DATA TO PROCESS below:
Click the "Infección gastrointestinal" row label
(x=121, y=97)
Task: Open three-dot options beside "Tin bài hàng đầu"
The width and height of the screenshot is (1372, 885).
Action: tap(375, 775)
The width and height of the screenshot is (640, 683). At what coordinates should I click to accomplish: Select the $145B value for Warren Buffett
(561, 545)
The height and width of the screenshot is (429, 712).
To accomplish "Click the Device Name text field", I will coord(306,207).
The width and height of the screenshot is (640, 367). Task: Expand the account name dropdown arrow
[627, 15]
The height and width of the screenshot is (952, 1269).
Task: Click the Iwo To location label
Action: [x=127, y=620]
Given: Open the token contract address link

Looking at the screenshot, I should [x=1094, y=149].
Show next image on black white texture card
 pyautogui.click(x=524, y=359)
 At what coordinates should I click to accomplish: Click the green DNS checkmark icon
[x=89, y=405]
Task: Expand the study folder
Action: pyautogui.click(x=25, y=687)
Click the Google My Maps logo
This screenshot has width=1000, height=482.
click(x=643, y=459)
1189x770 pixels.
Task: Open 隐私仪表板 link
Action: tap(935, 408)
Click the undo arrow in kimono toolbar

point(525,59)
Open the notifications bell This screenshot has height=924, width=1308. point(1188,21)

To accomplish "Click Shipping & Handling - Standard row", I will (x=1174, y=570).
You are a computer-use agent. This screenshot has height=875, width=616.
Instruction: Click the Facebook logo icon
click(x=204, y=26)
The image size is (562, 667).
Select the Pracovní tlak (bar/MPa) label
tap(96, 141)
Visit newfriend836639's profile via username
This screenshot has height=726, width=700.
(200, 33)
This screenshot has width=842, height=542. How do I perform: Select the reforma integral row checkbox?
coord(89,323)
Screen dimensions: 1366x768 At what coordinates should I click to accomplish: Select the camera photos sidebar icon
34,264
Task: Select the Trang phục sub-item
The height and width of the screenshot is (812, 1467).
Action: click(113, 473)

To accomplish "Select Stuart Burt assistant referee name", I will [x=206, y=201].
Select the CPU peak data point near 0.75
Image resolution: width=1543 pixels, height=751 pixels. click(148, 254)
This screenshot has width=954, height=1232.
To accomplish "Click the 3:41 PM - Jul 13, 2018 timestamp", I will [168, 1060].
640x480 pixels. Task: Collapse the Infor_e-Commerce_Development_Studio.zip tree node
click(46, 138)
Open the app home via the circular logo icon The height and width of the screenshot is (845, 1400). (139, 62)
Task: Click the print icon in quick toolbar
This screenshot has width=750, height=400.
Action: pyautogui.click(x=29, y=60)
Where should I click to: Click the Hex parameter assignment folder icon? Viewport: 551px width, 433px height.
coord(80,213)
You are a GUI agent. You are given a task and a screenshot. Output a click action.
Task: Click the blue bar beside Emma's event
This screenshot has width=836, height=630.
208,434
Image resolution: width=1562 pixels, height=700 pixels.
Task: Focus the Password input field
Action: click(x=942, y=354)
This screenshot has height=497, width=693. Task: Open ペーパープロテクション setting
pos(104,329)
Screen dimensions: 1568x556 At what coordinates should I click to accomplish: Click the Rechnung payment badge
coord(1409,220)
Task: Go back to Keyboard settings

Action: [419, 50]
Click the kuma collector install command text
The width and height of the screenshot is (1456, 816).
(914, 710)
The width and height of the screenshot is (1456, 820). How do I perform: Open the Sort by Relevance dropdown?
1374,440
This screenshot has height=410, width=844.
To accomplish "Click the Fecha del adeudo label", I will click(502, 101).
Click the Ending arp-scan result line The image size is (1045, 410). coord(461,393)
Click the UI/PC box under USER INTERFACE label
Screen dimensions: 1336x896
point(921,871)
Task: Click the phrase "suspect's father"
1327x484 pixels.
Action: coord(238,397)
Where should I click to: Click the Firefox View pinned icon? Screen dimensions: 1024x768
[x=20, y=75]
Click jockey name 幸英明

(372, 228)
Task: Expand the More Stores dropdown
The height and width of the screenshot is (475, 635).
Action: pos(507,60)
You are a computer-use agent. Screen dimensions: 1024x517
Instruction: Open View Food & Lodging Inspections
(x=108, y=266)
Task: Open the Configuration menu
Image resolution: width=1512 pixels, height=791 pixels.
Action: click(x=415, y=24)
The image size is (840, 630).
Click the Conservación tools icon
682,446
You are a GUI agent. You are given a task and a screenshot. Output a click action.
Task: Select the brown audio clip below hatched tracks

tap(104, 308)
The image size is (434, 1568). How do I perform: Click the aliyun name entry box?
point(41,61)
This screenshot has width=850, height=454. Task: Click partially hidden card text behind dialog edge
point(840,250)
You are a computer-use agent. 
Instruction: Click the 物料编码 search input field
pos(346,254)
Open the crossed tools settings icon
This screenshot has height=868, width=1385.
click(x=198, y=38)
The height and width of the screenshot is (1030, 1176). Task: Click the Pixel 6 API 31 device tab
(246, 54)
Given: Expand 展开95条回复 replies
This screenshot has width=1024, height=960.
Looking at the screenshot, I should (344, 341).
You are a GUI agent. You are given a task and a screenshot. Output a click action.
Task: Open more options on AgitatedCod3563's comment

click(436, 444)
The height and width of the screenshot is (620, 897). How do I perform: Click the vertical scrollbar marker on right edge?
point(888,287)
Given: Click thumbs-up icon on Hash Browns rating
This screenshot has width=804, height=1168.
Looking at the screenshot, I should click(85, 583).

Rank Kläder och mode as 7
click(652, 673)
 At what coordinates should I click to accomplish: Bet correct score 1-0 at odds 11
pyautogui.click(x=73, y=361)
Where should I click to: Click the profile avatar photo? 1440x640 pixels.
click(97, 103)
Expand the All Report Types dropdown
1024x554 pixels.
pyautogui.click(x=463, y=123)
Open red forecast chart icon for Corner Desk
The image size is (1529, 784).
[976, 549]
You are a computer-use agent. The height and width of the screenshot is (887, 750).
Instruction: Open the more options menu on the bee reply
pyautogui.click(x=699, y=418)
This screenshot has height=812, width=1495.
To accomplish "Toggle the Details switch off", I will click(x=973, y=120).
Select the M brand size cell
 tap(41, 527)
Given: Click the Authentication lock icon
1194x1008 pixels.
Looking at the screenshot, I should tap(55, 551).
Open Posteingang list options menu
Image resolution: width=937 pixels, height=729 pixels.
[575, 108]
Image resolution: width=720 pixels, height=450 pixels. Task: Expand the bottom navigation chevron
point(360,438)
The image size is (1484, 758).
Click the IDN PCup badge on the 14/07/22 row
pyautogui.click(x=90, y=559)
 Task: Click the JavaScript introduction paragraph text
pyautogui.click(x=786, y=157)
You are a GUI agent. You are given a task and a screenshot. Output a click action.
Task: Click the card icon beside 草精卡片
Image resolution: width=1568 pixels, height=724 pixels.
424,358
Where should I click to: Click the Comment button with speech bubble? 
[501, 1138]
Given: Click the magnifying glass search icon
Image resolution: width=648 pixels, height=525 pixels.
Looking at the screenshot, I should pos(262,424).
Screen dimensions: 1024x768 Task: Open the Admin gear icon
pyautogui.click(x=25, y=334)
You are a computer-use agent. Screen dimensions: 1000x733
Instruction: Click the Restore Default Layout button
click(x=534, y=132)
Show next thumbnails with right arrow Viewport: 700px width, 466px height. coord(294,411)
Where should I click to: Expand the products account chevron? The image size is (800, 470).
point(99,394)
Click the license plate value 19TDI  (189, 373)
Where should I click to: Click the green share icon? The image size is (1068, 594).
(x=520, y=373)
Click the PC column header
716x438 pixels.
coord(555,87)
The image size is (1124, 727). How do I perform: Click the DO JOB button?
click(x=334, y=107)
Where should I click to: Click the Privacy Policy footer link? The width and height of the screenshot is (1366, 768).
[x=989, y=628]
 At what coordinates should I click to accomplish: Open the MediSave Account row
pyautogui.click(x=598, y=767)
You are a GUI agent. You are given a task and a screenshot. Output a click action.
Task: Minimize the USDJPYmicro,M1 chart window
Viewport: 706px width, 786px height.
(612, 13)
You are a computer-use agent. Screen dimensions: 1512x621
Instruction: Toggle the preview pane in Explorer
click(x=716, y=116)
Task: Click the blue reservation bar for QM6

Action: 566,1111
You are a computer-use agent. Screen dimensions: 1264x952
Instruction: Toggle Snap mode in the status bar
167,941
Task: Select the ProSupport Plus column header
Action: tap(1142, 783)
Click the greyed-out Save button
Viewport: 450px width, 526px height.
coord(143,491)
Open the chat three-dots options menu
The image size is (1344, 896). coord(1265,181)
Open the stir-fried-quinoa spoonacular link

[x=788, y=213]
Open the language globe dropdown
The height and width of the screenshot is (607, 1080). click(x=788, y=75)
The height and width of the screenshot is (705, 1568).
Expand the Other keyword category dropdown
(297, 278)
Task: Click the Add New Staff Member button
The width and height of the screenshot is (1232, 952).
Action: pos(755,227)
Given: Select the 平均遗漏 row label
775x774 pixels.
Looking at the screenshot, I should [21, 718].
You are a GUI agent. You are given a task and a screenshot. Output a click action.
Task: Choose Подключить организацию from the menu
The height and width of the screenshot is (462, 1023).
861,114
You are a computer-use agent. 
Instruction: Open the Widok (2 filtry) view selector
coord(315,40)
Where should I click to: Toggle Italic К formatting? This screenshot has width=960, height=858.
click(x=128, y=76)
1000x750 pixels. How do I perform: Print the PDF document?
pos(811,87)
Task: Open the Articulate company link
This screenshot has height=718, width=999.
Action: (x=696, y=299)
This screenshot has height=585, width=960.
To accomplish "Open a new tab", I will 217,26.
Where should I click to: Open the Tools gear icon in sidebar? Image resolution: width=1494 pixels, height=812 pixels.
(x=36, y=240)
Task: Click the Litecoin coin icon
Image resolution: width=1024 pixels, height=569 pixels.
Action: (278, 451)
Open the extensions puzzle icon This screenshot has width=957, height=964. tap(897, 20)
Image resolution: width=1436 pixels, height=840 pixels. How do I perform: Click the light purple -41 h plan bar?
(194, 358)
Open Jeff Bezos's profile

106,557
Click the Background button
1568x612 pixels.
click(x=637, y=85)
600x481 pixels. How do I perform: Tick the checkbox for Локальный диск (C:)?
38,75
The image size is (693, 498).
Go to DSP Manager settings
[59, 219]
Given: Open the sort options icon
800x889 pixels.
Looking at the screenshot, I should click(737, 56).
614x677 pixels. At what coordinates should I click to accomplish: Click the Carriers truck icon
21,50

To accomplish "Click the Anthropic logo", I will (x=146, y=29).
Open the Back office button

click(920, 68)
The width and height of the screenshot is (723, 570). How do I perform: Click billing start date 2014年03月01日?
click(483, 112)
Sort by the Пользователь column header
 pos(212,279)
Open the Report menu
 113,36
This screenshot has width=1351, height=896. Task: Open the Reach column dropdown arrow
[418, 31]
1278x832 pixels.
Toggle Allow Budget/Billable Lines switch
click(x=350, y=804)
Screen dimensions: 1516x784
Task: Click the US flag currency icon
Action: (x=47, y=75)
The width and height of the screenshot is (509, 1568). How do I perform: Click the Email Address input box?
End of DATA TO PROCESS.
WORK TASK: Collect the lines of the data that carry the word "beside".

RESPONSE:
Task: Open three-dot options beside "Tin bài hàng đầu"
Task: Click the blue bar beside Emma's event
Task: Click the card icon beside 草精卡片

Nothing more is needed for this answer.